Last night we went out to eat with the in-laws. The night started off bad. I forgot Skylee's cup at the house, so we came back to get it. I gave her some tea because we were out of juice. Nope she wasn't happy. She wanted coke or " co co" as she says. We started letting her get some of our coke when she was being good. It turned into every time we got in the car. We get in the car a lot. Now she thinks she suppose to get ti all the time when she asks.
She throw a fit about not getting any coke. I declared that she wouldn't get anymore until she learned that coke is a treat not a everyday thing. Even though that might take five years from now, oh well. I always said I would never let my child drink soda. It's bad for them I said. Now look at me. Handing her coke every time she cries. But that stops here.
So we got to the restaurant and got seated. She started crying again. She didn't want to set in the high chair. So I let her seat with me until the food came. After all this I had to order a drink. Yep that's right a nice strong, very large, drink. The food came and I put her back in the high chair. She was okay for a second. Then She wanted out again. She started standing up in her chair and crying very loudly. I also said I would never be the ones with the crying baby at the table getting on everyone's nervous. But look at me now. I have a toddler standing up in her highchair screaming at the top of her lungs.

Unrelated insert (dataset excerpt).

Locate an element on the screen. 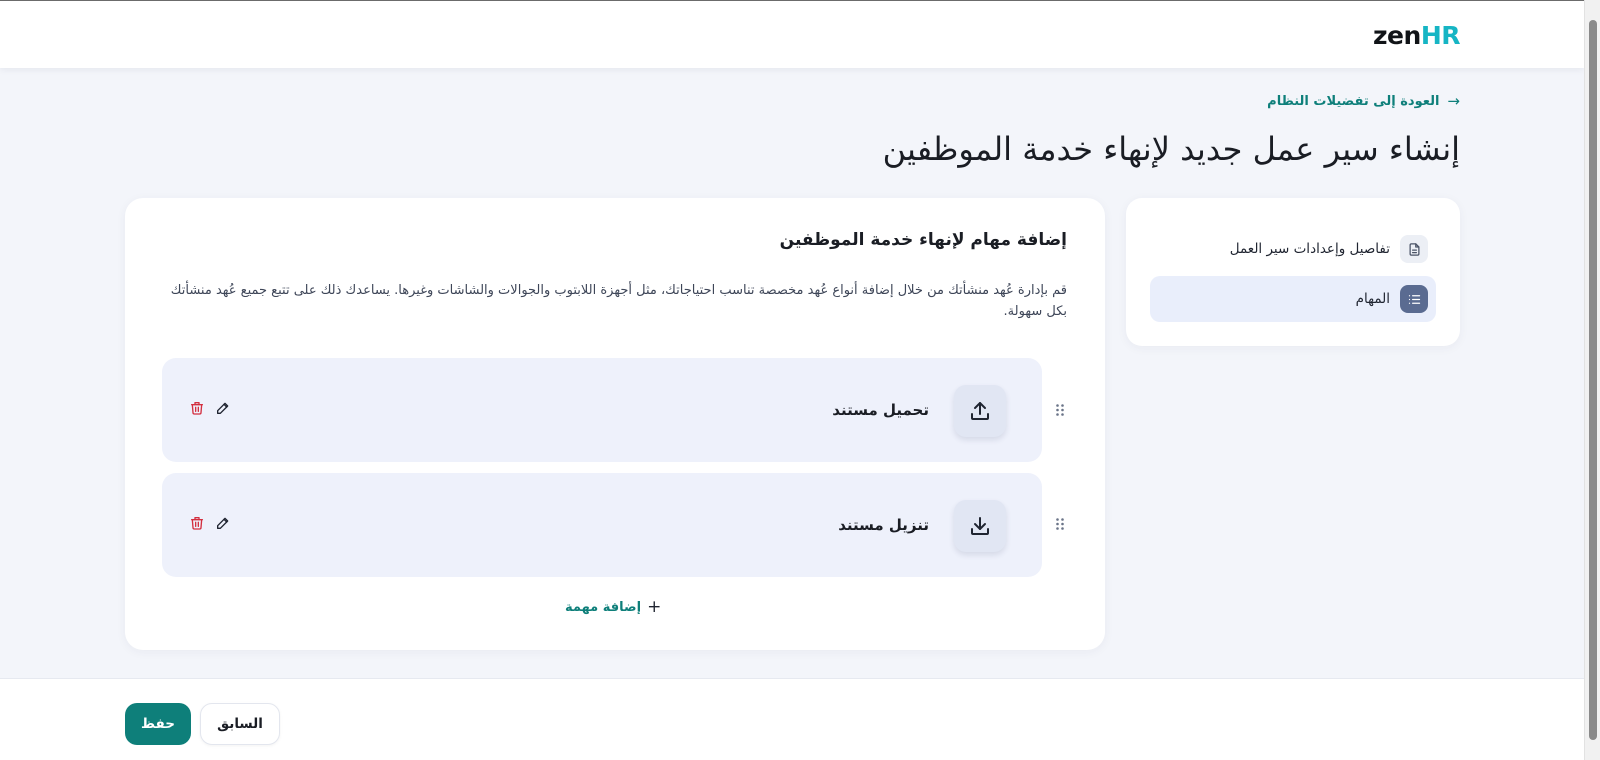 This screenshot has height=760, width=1600. scrollbar-thumb is located at coordinates (1593, 380).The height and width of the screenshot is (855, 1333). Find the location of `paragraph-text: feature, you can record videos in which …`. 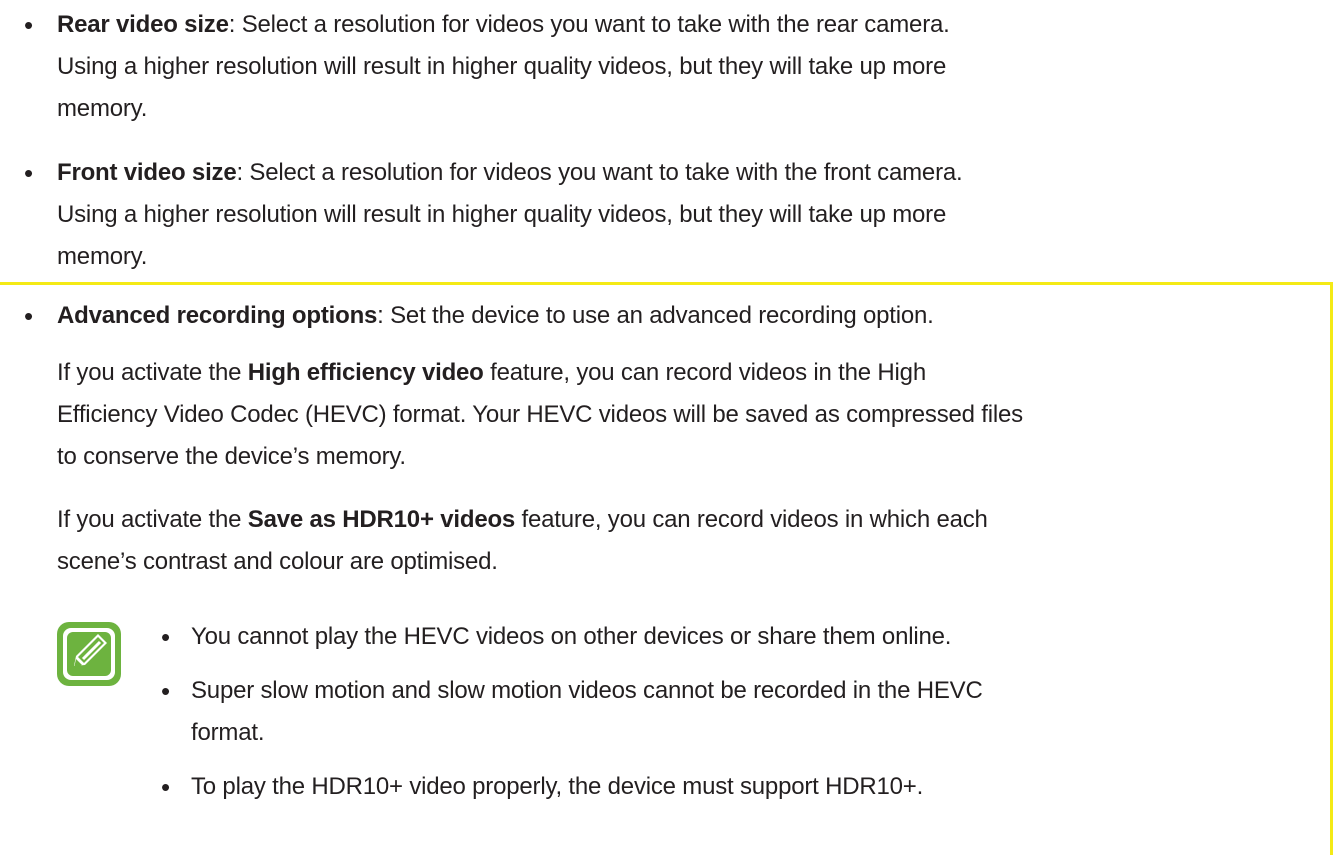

The hubs says maybe she doesn't like the highchair, well no shit she doesn't. So I grab a normal chair the table near by and let her set in the big girl chair. That was cool for a minute. Then she saw that she could get out of it.
Half way through my drink I started not to care. Good thing we were in the corner of the restaurant, because she was up and walking around the whole time we ate. She didn't leave our little area, but the only way she was happy was up and walking.
It's getting to the point I don't wanna take my little monster out of the house. She acts up everywhere. Just typing this makes me feel bad. I love her to death and I just want her to act right.